Somewhat surprisingly, towards the end of the book, Le Brun suggests that de Sade, whom most people consider the absolute opposite of ethics, in fact puts forward an ‘ethics of perturbation’. By this, she means that de Sade, in his dissatisfaction with “discover[ing] man on the very brink of what negates him”. His characters “acquire, rather, a passion for momentum which suggests a perturbation of the subject, a perturbation on which the subject is actually based.” She further argues that “only perturbation permits transition to another speed. But which speed? The speed we never stop losing, the speed of the imagination, which gives man an accurate idea of time and space he has a right to claim for his desires. And that is the beginning of a moral.” Again, this may strike us as rather odd: self-assured assertion of time and space as an ethics. More modestly, she phrases it as “the relative degree of consciousness which allows one to join, or not join, in the workings of the world, and to participate in it.” She stresses that this is impossible without “some violence being done to the order of things, for only thus will we understand it”. So, how do we participate in the world with a ‘relative degree of consciousness’ without representation? And: isn’t this how we are participating in the world anyway?

────

- What is being asked
Translate this sentence from the passage on Le Brun and de Sade into French: "She stresses that this is impossible without “some violence being done to the order of things, for only thus will we understand it”."

[Word and element pointing entries]
────

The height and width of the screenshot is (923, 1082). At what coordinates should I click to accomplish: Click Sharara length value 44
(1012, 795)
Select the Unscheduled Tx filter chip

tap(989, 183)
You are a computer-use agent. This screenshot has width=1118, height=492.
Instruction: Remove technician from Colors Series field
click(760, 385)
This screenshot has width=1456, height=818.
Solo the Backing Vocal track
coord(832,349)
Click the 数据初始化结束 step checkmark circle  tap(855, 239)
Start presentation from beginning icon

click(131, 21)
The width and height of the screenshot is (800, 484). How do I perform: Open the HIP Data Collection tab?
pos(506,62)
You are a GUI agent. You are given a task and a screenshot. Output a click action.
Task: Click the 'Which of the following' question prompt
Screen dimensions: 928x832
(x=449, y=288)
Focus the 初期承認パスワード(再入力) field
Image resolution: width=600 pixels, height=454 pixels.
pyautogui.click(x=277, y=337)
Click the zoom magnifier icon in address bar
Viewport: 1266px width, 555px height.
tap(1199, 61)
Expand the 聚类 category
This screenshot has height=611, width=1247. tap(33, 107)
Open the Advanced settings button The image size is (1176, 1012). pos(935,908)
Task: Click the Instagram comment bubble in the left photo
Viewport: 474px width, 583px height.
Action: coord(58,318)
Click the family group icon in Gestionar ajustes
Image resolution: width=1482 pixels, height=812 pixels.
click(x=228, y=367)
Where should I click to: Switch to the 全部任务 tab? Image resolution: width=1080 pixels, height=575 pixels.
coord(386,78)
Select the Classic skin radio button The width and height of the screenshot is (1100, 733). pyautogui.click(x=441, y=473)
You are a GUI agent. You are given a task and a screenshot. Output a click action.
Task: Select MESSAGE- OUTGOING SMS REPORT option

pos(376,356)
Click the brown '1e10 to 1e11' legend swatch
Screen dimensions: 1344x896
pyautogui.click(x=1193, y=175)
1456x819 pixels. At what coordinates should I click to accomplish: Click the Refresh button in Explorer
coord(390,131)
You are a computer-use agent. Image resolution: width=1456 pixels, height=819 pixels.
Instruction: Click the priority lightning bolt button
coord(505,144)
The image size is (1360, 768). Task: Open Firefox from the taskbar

────

- Finished task
Elle souligne que cela est impossible sans « qu'une certaine violence soit faite à l'ordre des choses, car ce n'est qu'ainsi que nous le comprendrons ».